# Anyone ever have weird run ins with human trafficking on the road? What's your story?



## Frodo (Feb 22, 2017)

Aside from a few obvious prostitutes, i've never really had many experiences running into 'human trafficking'. I was hanging out with a buddy a while ago though who rode freight (and settled down with his old lady) tell me about how one of their friends got hardcore addicted to drugs 5 or so years ago when she fell in love with some fucked up junky dude. they had do stop being friends once they started doing typical junky shit but stayed in touch over phone and facebook. long story short, while fucked up the two had a baby together. months after the birth the baby totally dissapeared from social media. they think its either dead or they sold it to traffickers for drug money. peeps are trying to track them down and the couple have been reported to police by family, but they are impossible to find. the case is currently in progress but its been making me think a lot about whats been going on around me on this off the grid lifestyle.
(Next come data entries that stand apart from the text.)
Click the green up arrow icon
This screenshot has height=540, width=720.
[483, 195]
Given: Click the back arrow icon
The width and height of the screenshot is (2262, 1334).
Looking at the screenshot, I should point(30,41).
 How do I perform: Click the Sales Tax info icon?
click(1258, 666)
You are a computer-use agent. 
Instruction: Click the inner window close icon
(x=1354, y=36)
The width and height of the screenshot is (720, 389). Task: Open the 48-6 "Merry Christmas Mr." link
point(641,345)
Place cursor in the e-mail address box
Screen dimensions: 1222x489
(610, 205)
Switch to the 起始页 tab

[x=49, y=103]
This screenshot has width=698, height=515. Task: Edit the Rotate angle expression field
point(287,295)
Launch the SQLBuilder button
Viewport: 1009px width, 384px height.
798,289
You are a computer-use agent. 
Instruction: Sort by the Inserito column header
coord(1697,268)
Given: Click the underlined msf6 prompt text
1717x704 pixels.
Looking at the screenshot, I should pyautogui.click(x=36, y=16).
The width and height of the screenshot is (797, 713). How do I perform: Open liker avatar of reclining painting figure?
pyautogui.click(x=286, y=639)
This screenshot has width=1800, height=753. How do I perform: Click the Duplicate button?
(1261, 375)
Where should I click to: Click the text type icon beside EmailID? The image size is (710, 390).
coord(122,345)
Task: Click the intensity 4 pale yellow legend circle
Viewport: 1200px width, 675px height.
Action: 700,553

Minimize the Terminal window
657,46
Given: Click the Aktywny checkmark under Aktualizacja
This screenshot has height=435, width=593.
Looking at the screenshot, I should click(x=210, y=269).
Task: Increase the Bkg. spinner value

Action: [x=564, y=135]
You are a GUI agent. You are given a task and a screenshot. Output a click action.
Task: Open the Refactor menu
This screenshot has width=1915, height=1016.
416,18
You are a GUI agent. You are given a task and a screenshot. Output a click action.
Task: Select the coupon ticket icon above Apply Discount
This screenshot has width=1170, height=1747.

does anyone hear about shit like this? do you see stuff like this on the reg on the road, because honestly it would not surprise me. I feel a little guilty. I feel maybe i havent been paying close enough attention to the things around me.


----------



## spectacular (Feb 22, 2017)

That's really messed up...


----------



## briancray (Feb 22, 2017)

This is more on an overseas scale, but what you said is fucked up and honestly I would not be surprised if it's true. Human trafficking is a worldwide market, but more likely they are on the run for other reasons, maybe murder? Not sure. Drugs are different on everyone so I'm not gonna lump all junkies together.

When I was in Malaysia exploring an abandoned complex I came across a room that had a locked door through the frame so one could lock it from either side. There was a huge painted figure of a woman in a swimsuit with sunglasses and a purse plastered on the door. I never found out if it was just squatters or anything more, but my mind always wondered if I stumbled across some sort of human trafficking ring and the picture symbolized more than just a woman?


----------



## Deleted member 125 (Feb 22, 2017)

ide think it would be pretty hard for a junkie couple to get in touch with somebody who would be willing to buy a baby...maybe im underestimating junkies these days but human trafficking is a pretty fucking high risk thing that i wouldnt trust a junkie being anywhere near.

either way thats sketchy about the baby just kind of disappearing from social media, most people who have kids take thousands of pictures these days.


----------



## Shwhiskey Gumimaci (Feb 22, 2017)

Maybe not "trafficking" per say, but I have been asked to be a prostitute a few times. And sometimes while I'm spanging, men will ask me to take off my shirt, or if I want to make some "real money". But I kinda just throw all that in with regular creepos out there.


----------



## SammyG (Feb 22, 2017)

Backpage is one of many sites full of human trafficking, the deep net and the silk road play a role as well.


----------



## AlwaysLost (Mar 10, 2017)

cantcureherpes said:


> ide think it would be pretty hard for a junkie couple to get in touch with somebody who would be willing to buy a baby...maybe im underestimating junkies these days but human trafficking is a pretty fucking high risk thing that i wouldnt trust a junkie being anywhere near.
> 
> either way thats sketchy about the baby just kind of disappearing from social media, most people who have kids take thousands of pictures these days.



Never underestimate the dubiousness of a drug addict.


----------